Le parquet général forme un pourvoi en cassation et l’on imagine mal comment la Cour suprême pourrait faire autrement que casser cette décision. Mais il est vrai qu'elle vient de prononcer dans une autre affaire une décision qui a provoqué un profond étonnement. Elle était saisie du cas d’un ancien ministre poursuivi pour des faits de détournement de fonds publics survenus alors qu'il était membre du gouvernement, pour lesquels il avait été inculpé et placé en détention par le juge d'instruction du tribunal de première instance, alors que ses avocats soutenaient que la Constitution prévoit dans une telle hypothèse la compétence exclusive de la Haute cour de justice.
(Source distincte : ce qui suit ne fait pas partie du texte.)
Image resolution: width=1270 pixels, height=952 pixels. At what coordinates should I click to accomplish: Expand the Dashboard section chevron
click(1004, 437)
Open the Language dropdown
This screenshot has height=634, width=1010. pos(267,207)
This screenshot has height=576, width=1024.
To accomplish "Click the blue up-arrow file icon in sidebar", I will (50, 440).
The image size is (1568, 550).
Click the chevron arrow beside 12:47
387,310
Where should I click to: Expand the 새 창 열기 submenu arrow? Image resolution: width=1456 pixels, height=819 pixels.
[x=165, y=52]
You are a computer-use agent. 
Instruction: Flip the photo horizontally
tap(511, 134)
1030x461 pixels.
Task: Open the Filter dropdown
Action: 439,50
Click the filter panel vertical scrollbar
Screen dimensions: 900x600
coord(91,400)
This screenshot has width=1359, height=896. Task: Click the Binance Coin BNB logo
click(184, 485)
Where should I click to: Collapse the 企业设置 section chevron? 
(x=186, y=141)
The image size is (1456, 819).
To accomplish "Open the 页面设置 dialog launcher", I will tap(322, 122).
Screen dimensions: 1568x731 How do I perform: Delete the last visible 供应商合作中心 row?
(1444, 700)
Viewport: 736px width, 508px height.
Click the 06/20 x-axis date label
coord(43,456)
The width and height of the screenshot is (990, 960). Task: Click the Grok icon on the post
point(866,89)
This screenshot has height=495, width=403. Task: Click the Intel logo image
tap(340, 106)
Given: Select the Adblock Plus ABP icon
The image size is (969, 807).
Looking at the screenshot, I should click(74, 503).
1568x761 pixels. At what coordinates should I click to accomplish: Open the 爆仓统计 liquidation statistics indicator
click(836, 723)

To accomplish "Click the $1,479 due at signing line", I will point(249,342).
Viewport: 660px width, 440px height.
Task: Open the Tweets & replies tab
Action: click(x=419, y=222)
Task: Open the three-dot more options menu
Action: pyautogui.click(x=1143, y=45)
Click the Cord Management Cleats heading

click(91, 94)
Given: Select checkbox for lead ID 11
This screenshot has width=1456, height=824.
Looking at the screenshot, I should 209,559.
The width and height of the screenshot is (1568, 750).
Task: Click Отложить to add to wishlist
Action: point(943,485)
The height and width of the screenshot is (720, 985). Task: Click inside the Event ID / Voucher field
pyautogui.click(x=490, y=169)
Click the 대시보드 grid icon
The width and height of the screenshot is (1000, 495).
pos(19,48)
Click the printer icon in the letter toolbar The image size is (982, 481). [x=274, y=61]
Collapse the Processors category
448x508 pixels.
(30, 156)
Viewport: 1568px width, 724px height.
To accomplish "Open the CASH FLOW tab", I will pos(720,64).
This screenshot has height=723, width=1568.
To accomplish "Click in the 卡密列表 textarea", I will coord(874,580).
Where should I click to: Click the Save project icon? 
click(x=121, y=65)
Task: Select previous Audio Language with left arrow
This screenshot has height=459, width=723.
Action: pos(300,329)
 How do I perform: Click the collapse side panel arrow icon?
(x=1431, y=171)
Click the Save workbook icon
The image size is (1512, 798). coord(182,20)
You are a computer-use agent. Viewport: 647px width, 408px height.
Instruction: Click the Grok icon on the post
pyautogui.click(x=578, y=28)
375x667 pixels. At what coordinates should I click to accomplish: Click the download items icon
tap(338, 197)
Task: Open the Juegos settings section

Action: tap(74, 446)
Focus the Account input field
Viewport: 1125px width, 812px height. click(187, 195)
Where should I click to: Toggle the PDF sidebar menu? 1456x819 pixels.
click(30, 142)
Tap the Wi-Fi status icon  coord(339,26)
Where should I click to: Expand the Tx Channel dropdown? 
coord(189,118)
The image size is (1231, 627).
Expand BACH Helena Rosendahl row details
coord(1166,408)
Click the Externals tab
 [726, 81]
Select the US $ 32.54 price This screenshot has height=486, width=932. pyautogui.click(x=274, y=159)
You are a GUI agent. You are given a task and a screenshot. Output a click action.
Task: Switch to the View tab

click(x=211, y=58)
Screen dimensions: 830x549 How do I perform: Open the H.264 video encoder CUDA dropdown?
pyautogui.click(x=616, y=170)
Dans son arrêt, la Cour suprême reconnaît que le juge de droit commun n'est pas compétent et annule les actes de la procédure, à l'exception du mandat de dépôt, laissant ainsi en prison l'ancien ministre. Les avocats s'étranglent : comment décider simultanément que le juge d'instruction ne pouvait pas intervenir dans cette affaire et laisser subsister le mandat de dépôt qu'il a décerné ?
Pour faire bonne mesure, la décision ordonne au ministère public de saisir de l'affaire la Haute cour de justice, alors pourtant que la Constitution prévoit que la mise en accusation ne peut résulter que d'un vote de l'Assemblée nationale. La perplexité est à son comble.